De acordo com a especialista, a avaliação dos impactos da cana-de-açúcar era uma demanda importante e outros países já olhavam para a cana brasileira e estavam gerando pesquisas. “A cana brasileira, assim como a soja, são duas culturas extremamente visadas por conta da suposta competição entre biocombustíveis e alimentos”. Marília esclarece que o estudo possibilita a identificação dos pontos críticos do processo de produção, indicando oportunidades de melhorias no desempenho ambiental.
Embrapa apresentou 20 trabalhos sobre ACV em congresso
O estudo apresentado pela pesquisadora Marília Folegatti Matsuura foi um dos 20 artigos da Embrapa apresentados no V Congresso Brasileiro de Gestão em Ciclo de Vida. O evento foi promovido pela Associação Brasileira de Ciclo de Vida e organizado pela Embrapa, pelo Instituto Brasileiro de Informação em Ciência e Tecnologia (IBICT) e pela Universidade Tecnológica Federal do Paraná (UTFPR). Um público de 150 pesquisadores, representantes de órgãos públicos e empresas participaram desta edição, com 120 trabalhos apresentados.

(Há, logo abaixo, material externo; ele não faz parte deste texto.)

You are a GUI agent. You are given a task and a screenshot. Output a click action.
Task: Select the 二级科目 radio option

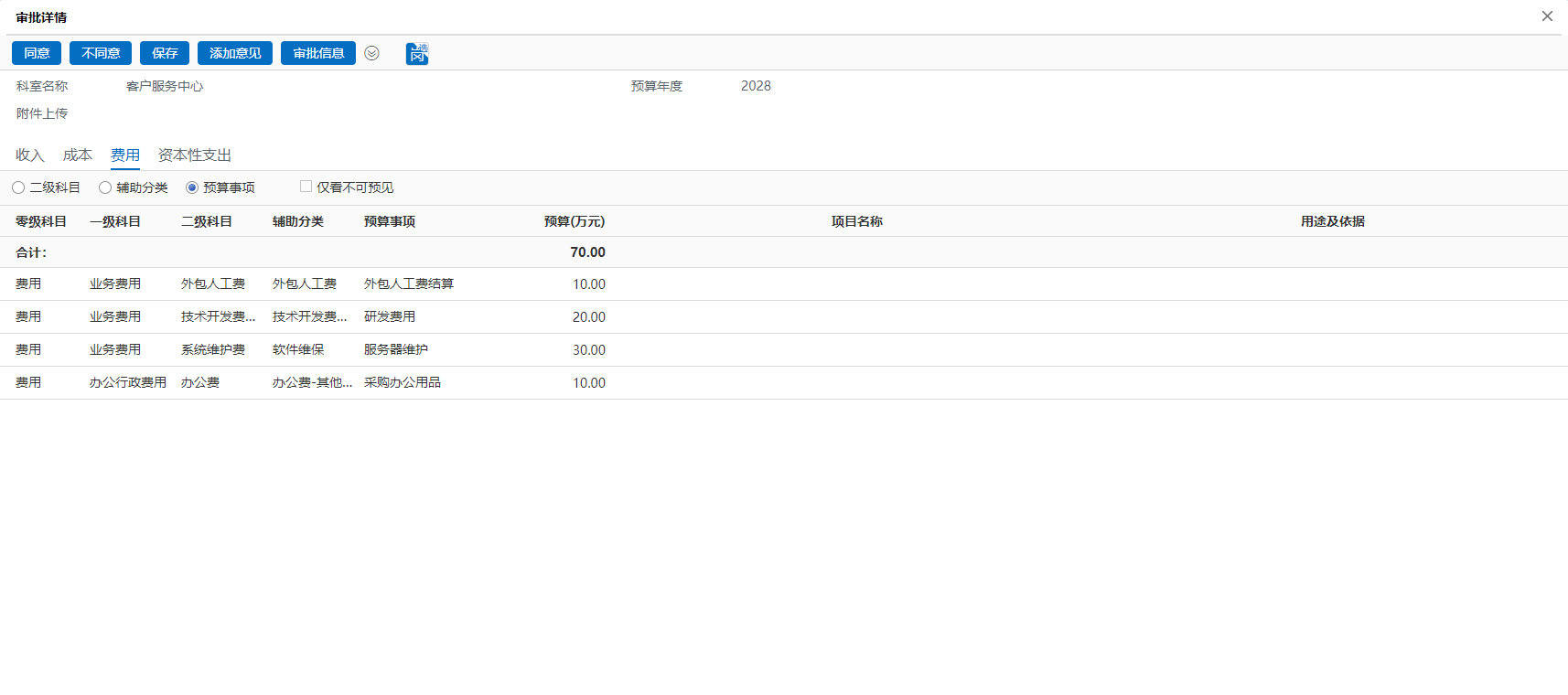(x=18, y=187)
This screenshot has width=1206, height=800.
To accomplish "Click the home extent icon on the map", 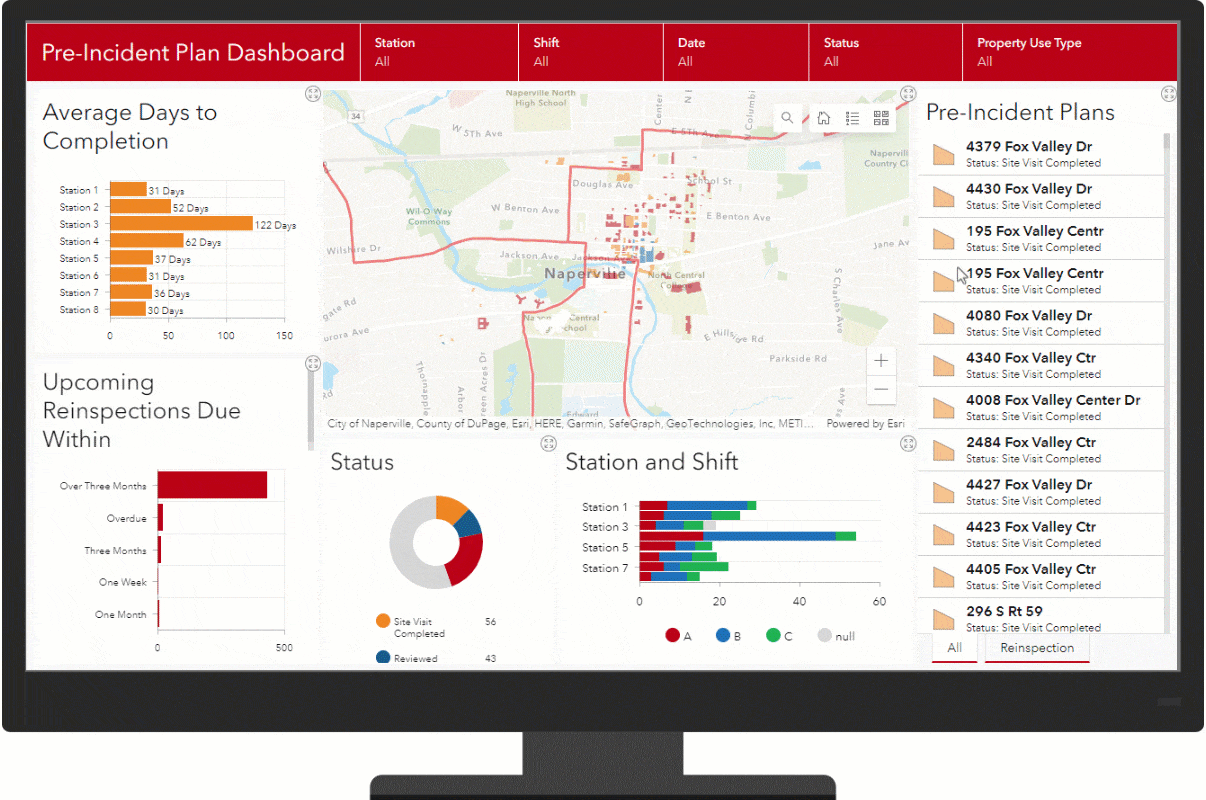I will [x=822, y=117].
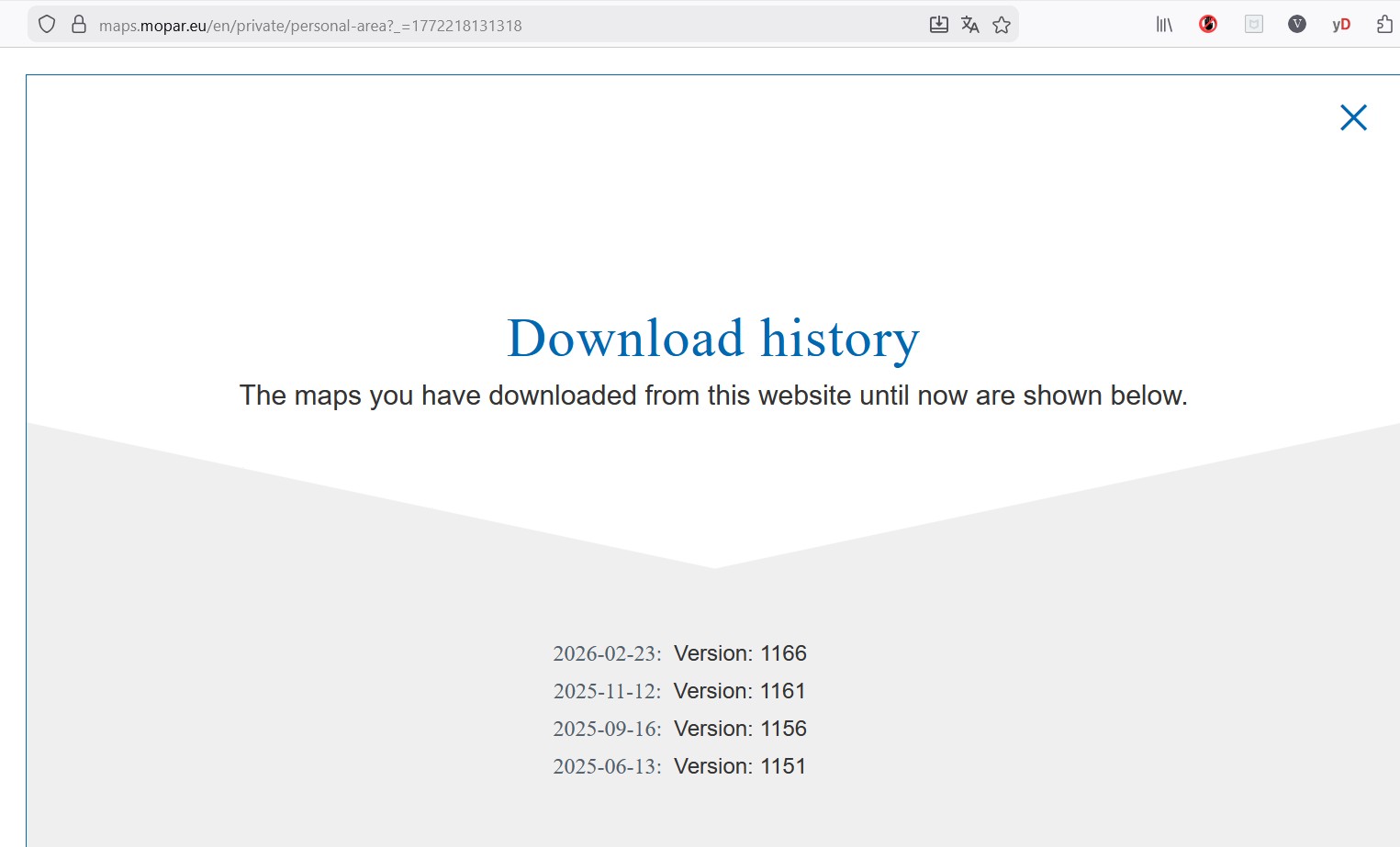Bookmark this page with the star icon

point(1002,25)
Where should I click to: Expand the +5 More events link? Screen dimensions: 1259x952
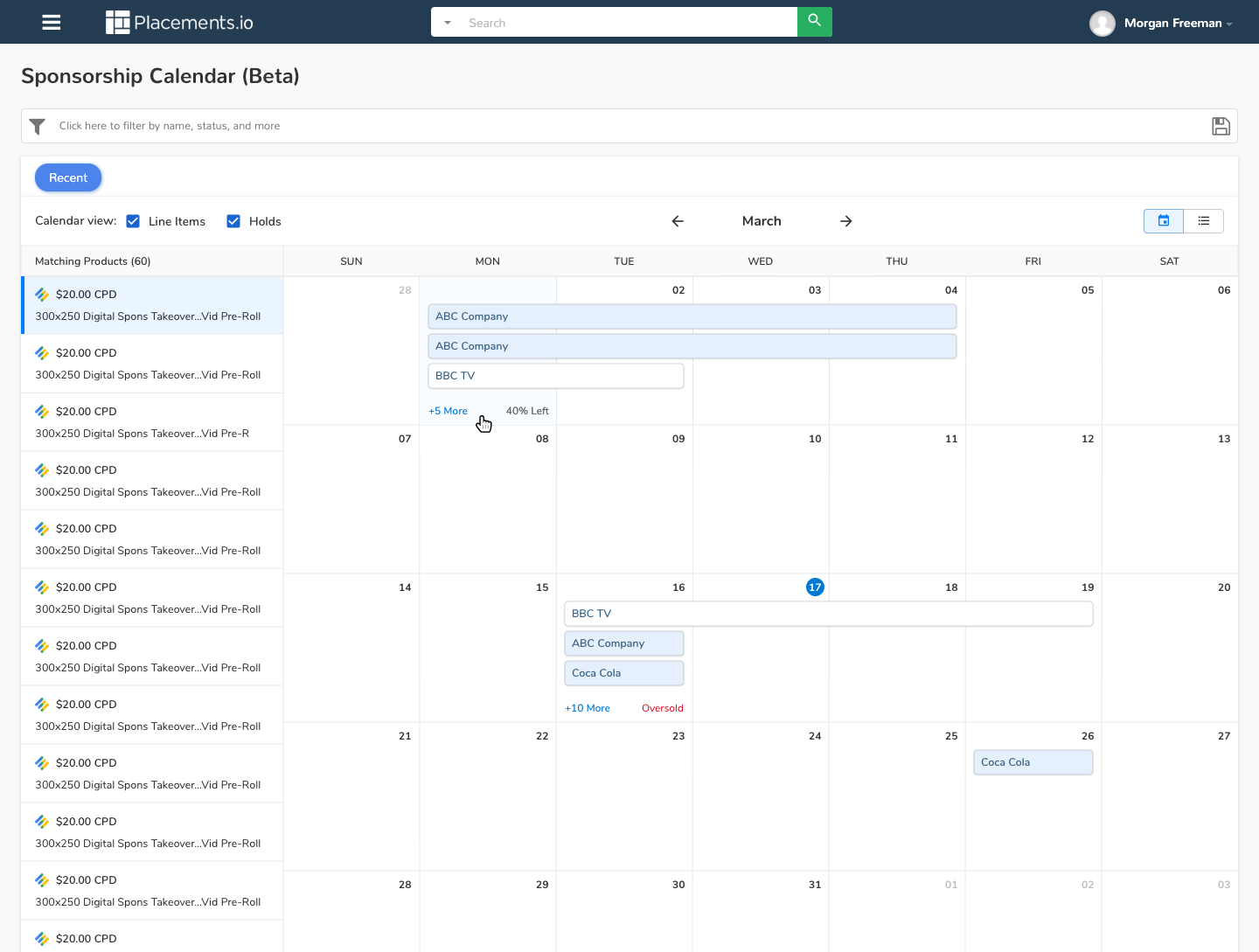pyautogui.click(x=448, y=411)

Marília lidera uma rede de pesquisa em ACV na Embrapa. Além de cerca de 20 projetos na área de ACV na Empresa, existem muitos outros com temas correlatos, como emissão de gases do efeito estufa e balanço de carbono. Conforme a pesquisadora, há um conjunto de projetos aplicando a ACV tanto no desenvolvimento tecnológico quanto na avaliação de commodities e produtos de exportação. Uma cadeia trabalhada pela AVC na região Nordeste é a fruticultura voltada para exportação, haja vista que os principais mercados consumidores desses produtos já exigem a avaliação do ciclo de vida.
O diretor-executivo de Pesquisa e Desenvolvimento da Embrapa, Ladislau Martin Neto, que participou da abertura do Congresso, considera o tema fundamental e elogiou o fato de o evento ocorrer fora do eixo Sul-Sudeste e frisou a importância de considerar as características regionais na pesquisa. “A agropecuária é uma indústria com especificidades que demandam estudos, pesquisas e referenciais com métricas próprias para a nossa região”, declarou.
De acordo com Maria Cléa Figueiredo, coordenadora geral do Congresso e pesquisadora da Embrapa Agroindústria Tropical (CE), o evento buscou trazer um olhar para o Brasil. “A ACV precisa receber uma injeção de energia mais tropical. Muitas adaptações precisam ser feitas em métodos, e as políticas de incentivo precisam ser diferenciadas. Tudo isso precisa ser pensado para o Brasil, e um grande passo nesse sentido foi dado pelo Programa Brasileiro de ACV”, argumenta.